RBOB CONTANGO MOST VIABLE FOR OFFSHORE STORAGE

Charterers looking to store products on tankers offshore are most likely to load gasoline or diesel, according to shipping sources.

So far, only gasoline forward curves indicate profit in six months for offshore storage, but tightening onshore capacity in the USGC could push traders and refiners to turn to the more expensive offshore storage option as well. Demand-side shock and storage constraints on the pandemic could continue to pressure markets into ever-widening contango.

"From our perspective, tanks are pretty much a non-story if you're looking to book in the USGC, they're pretty much leased out, but may not be completely full," said Steven Barsamian, Vice President of Operations at Tank Tiger, a terminal storage clearinghouse. "If you're looking for incremental storage play and you can't find another lease, floating storage could be an option."

The last-done 38,000 mt USGC storage tanker in late March at $19,500/d was equivalent to $15.39/mt for 30 days, $30.78/mt for 60 days or $92.34/mt for six months.

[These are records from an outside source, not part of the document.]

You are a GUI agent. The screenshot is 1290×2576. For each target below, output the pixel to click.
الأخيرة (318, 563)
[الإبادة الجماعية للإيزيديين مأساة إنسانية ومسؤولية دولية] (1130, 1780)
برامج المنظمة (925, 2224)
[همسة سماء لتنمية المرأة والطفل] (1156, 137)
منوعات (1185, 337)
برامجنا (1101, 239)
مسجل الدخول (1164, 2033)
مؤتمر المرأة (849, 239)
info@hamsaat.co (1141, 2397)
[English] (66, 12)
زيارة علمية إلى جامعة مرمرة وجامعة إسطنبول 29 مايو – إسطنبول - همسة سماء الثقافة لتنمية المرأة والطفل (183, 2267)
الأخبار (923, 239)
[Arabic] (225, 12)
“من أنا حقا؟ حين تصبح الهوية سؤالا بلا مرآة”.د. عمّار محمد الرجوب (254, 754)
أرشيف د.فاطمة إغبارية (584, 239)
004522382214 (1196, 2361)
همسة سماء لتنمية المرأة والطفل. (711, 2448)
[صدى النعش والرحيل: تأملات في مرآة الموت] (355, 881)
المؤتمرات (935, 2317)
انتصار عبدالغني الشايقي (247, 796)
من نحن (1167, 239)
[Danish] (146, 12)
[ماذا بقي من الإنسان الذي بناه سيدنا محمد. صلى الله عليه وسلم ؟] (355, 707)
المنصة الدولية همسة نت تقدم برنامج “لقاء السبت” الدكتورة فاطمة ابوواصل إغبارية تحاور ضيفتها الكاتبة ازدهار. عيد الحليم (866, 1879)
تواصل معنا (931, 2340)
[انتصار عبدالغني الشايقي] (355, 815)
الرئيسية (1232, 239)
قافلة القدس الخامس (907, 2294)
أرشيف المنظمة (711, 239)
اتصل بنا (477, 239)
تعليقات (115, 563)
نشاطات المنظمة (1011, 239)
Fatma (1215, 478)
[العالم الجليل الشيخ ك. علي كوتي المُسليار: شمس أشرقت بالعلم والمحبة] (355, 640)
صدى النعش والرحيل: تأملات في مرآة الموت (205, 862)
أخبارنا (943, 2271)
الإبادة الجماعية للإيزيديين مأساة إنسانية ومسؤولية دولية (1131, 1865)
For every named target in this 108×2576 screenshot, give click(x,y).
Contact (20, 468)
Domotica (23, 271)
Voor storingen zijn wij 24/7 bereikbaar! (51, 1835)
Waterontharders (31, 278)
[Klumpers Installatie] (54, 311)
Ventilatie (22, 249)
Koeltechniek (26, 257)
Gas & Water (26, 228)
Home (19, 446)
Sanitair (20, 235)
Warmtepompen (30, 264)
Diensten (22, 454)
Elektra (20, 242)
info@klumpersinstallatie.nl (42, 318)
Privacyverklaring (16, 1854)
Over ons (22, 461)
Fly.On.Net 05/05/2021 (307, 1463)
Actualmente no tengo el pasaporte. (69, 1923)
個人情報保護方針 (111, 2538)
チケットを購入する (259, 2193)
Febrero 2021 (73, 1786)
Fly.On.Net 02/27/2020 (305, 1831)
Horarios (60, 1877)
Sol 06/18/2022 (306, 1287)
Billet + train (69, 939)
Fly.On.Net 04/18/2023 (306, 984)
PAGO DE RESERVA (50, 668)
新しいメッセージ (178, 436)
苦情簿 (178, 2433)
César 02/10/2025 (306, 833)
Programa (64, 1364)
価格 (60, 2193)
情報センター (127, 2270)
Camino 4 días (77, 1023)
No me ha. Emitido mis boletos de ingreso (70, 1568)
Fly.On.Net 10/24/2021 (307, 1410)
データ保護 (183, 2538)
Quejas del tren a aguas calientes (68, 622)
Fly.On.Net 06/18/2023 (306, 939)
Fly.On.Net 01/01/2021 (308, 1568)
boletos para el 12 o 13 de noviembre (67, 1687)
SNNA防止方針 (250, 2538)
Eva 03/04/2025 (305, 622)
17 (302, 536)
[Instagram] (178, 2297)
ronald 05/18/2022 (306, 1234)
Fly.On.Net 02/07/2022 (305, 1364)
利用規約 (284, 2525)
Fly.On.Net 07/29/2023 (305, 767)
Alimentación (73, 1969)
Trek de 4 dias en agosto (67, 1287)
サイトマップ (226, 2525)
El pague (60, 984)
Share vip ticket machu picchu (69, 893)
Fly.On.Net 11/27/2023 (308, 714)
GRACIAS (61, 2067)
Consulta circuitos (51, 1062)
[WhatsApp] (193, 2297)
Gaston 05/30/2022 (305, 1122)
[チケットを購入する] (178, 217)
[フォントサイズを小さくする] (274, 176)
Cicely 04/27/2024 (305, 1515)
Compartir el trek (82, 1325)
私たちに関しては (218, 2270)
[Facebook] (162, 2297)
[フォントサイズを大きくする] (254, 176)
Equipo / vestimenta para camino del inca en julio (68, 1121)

The six-month carry for NYMEX RBOB gasoline reached more than 27 cents/gal or $95.65/mt at the end of March, the steepest structure across six months since 2016. Gasoline's structure takes into account the shift in October between winter and summer specifications.

For NYMEX ULSD, despite a steep contango, current futures into the next six months do not pay out at the $92.34/mt storage level. The NYMEX ULSD curve for the first- and sixth-month contracts settled at a 17.92 cents/gal or $56.07/mt carry on Wednesday.

JET, NAPHTHA NOT YET PROFITABLE TO STORE

For jet fuel, Gulf Coast product has the steepest curve, though future prices also do not cover the rates needed for offshore storage. The spread between the first- and six-month swap at the end of March was only as steep as minus 15.75 cents/gal, or $52.13/mt.

Market sources said that although floating storage was a good option for other products, it did not make sense for naphtha. One source said demurrage rates, which were last talked between $19,000/d and $20,000/d, were too high. Exporting naphtha barrels seemed to be a more viable option, and barrels have been sailing to Asia to meet petrochemical feedstock demand in the East amid a lack of domestic demand.